When I looked up, Barbara was standing in front of me, smiling.
“Hi.” I was looking at her frock. It came to the middle of her thigh; mine fell past my knee.
“Come here,” she said, waving her hand for me to follow. We walked down the hall to the cubbyholes. She stopped in front of hers and took out her red heart-shaped handbag.
“Here.” She held out a pink envelope. “It’s an overnight.”
My name was written on it in big squiggly letters—May—and it was underlined.
“Thanks.” I held it in my hand like a medal.
“It’s going to be so much fun,” Barbara said, hugging her heart-shaped bag to her stomach.
I nodded, smiling. She made me nervous because I thought I would have to be fun.
“We’re going to stay up all night!” she said. I looked down the hall to see if Jolene was coming, but she wasn’t. She took a long time in the loo.
“What do you want for a present?” I asked.
“I don’t know.” She took a lipstick out of the bag. It smelled like pink gum.
“Barbara, come on!” Courtney shouted from the other end of the hallway. I imagined myself standing with them, the four of us.
“Polly wants a fag,” Barbara said.
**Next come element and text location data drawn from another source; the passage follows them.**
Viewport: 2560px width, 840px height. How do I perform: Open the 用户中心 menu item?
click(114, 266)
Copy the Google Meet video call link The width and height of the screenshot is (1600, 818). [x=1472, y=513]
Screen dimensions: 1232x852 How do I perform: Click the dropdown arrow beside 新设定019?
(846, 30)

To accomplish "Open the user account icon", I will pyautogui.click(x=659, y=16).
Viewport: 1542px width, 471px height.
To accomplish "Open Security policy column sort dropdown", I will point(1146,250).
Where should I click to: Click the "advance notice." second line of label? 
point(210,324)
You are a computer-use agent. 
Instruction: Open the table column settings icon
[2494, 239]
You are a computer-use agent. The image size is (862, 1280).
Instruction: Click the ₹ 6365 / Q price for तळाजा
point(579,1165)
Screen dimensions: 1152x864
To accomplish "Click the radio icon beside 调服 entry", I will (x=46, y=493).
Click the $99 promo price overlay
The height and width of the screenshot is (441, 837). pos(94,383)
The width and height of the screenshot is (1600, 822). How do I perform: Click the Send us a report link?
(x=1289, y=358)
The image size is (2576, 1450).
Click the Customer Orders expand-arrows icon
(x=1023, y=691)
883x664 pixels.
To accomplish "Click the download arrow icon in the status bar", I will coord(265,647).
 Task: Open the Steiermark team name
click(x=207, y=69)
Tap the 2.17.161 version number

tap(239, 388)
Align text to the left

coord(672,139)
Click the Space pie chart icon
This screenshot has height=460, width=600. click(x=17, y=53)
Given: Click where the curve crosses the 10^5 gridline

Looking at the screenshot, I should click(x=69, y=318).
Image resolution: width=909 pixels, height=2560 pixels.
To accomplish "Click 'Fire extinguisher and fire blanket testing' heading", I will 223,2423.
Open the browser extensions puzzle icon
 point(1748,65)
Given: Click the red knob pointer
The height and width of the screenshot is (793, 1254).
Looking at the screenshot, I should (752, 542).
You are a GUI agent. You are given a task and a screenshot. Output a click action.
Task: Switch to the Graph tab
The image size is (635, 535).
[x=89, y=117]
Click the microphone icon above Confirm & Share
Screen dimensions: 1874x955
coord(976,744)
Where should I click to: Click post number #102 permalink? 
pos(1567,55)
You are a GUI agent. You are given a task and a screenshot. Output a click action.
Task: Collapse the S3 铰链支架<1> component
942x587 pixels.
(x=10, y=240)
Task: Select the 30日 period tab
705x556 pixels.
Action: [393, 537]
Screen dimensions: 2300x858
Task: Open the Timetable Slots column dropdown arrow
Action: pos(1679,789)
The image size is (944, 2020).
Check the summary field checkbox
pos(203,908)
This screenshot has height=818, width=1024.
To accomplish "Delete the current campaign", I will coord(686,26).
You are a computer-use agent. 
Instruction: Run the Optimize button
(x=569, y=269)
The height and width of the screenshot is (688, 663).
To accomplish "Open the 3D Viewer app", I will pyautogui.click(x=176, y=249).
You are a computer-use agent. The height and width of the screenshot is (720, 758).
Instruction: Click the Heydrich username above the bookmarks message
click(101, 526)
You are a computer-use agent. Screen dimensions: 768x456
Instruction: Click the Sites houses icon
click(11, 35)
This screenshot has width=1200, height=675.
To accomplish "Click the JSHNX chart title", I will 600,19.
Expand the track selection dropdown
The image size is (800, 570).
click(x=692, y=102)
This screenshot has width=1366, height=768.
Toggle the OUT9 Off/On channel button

They hardly ate lunch, they just hung out in the school yard and smoked cigarettes. She ran down the hall, her skirt flying up behind her; I could see the tops of her legs and her white knickers. Suddenly, she stopped and ran back towards me.
“I know! I know what I want,” she said, catching her breath. “I want a photo of Jet.” Then she spun around and ran down the hallway to where Courtney and Polly stood waiting with their hands on their hips.
I stood there, clutching the envelope in my hand. She wanted a picture of Jet.